[WHAT IS ASKED]
Copy out every line of the records word for word, leaving out the pictures.

(Collected data entries)
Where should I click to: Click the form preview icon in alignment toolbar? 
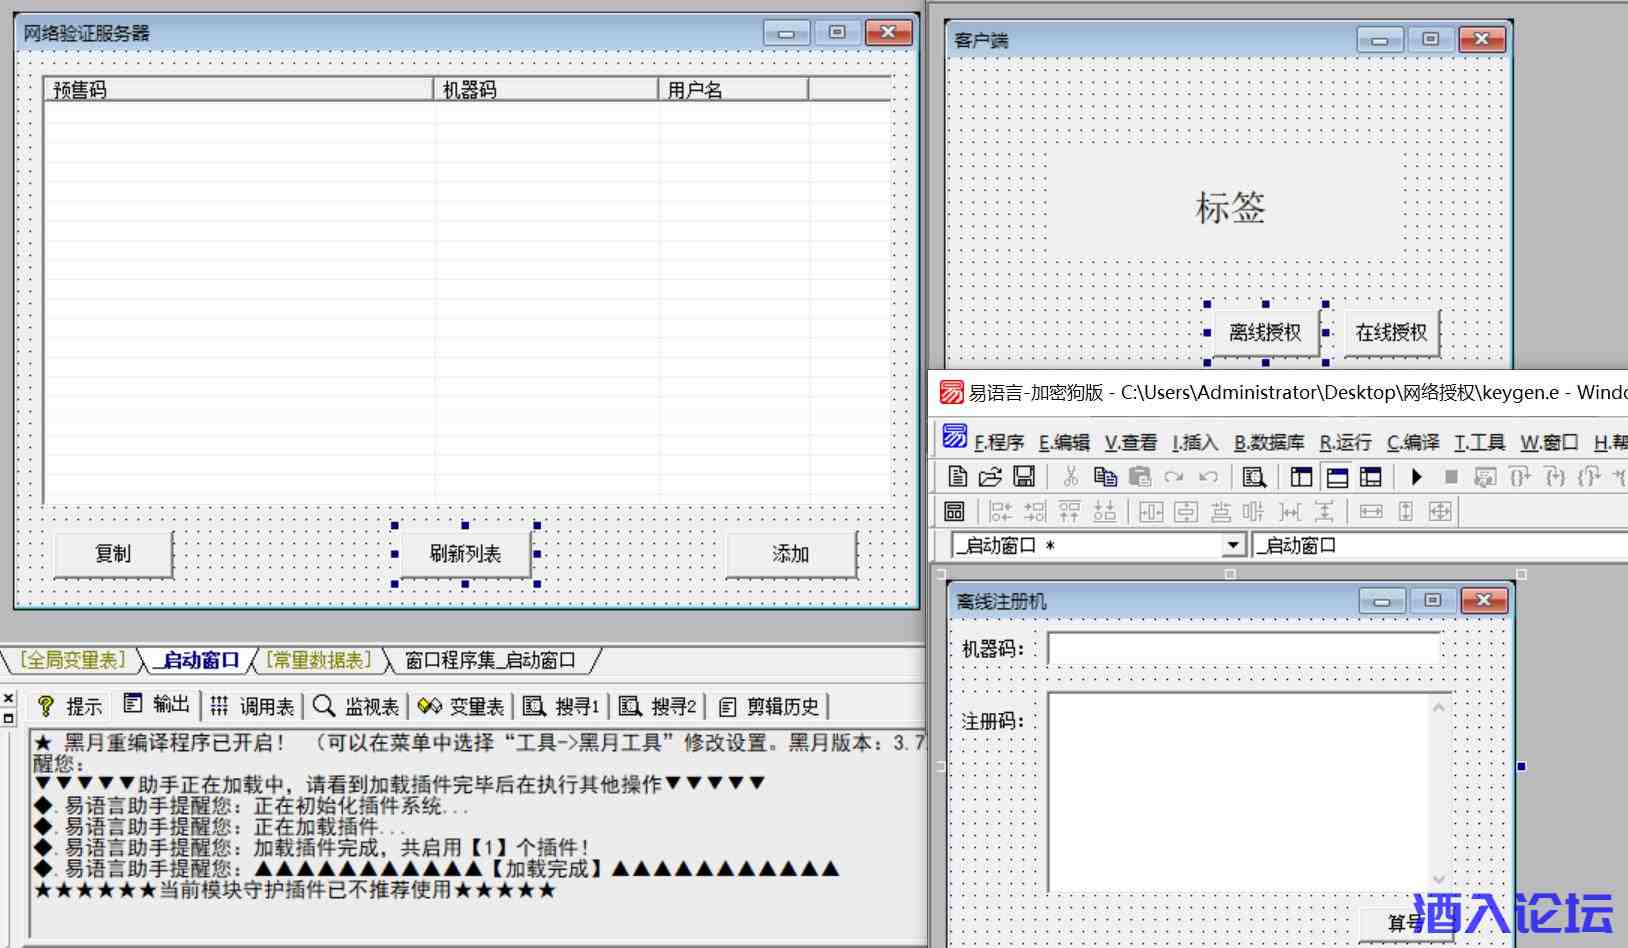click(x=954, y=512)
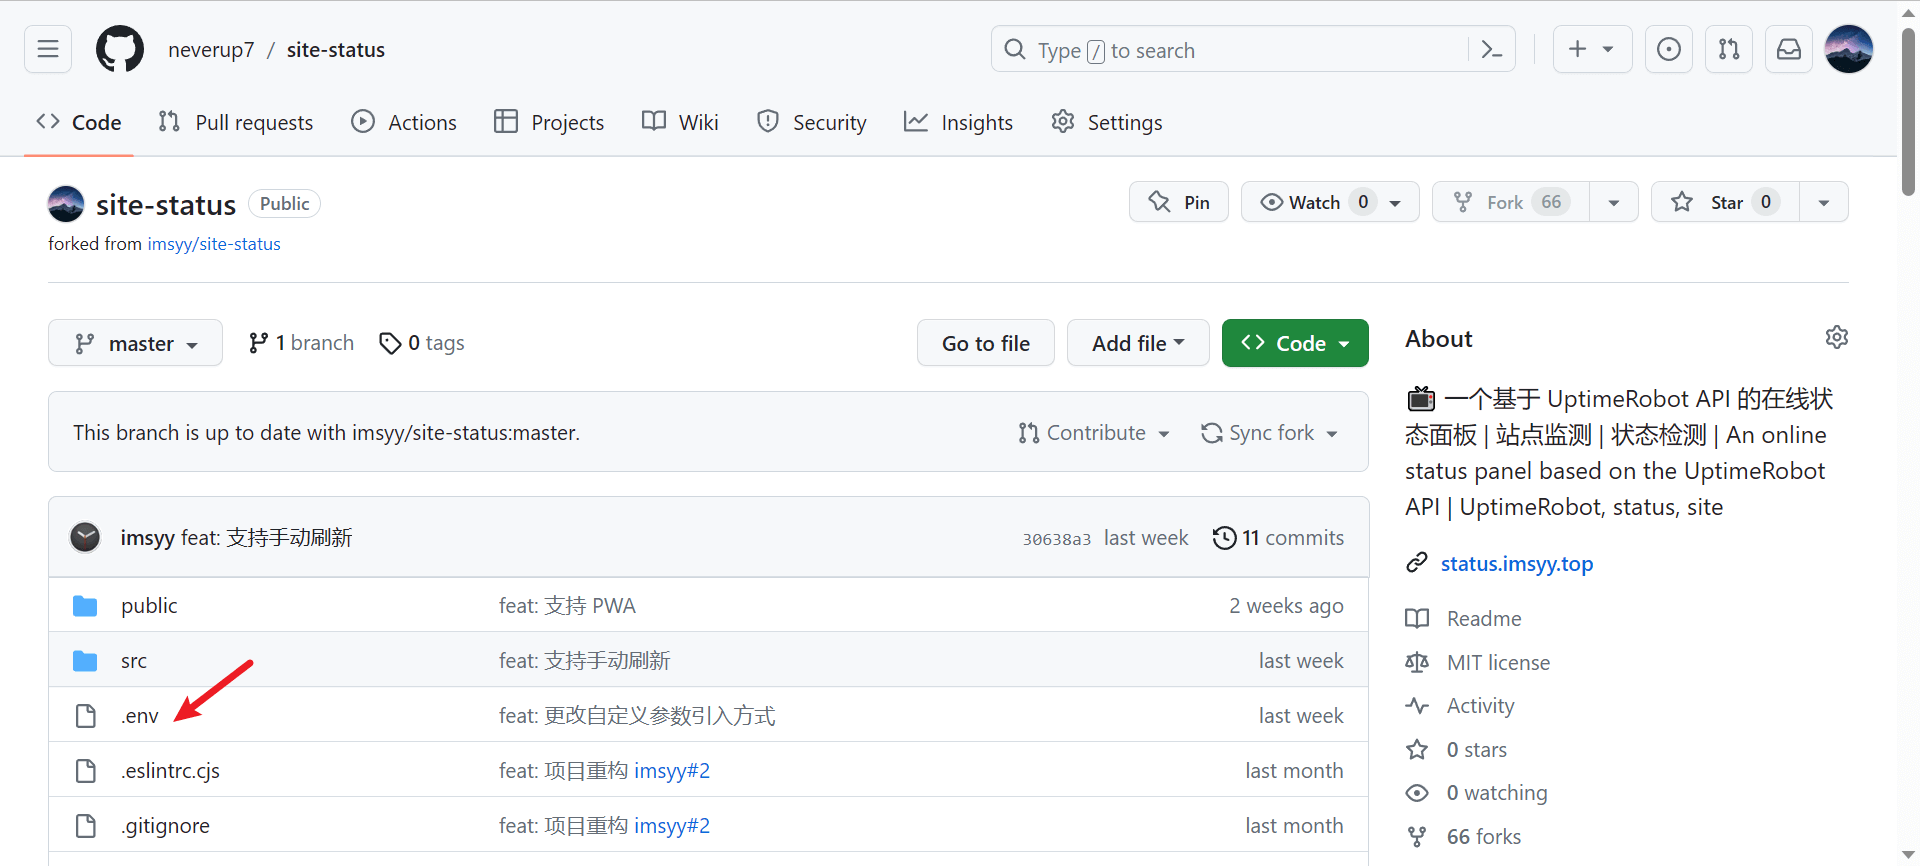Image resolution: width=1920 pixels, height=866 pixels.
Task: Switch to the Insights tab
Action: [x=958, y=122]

[TASK RESULT]
Where should I click to: Click the form preview icon in alignment toolbar? 
click(x=954, y=512)
Image resolution: width=1920 pixels, height=866 pixels.
Task: Switch to the Insights tab
Action: [x=958, y=122]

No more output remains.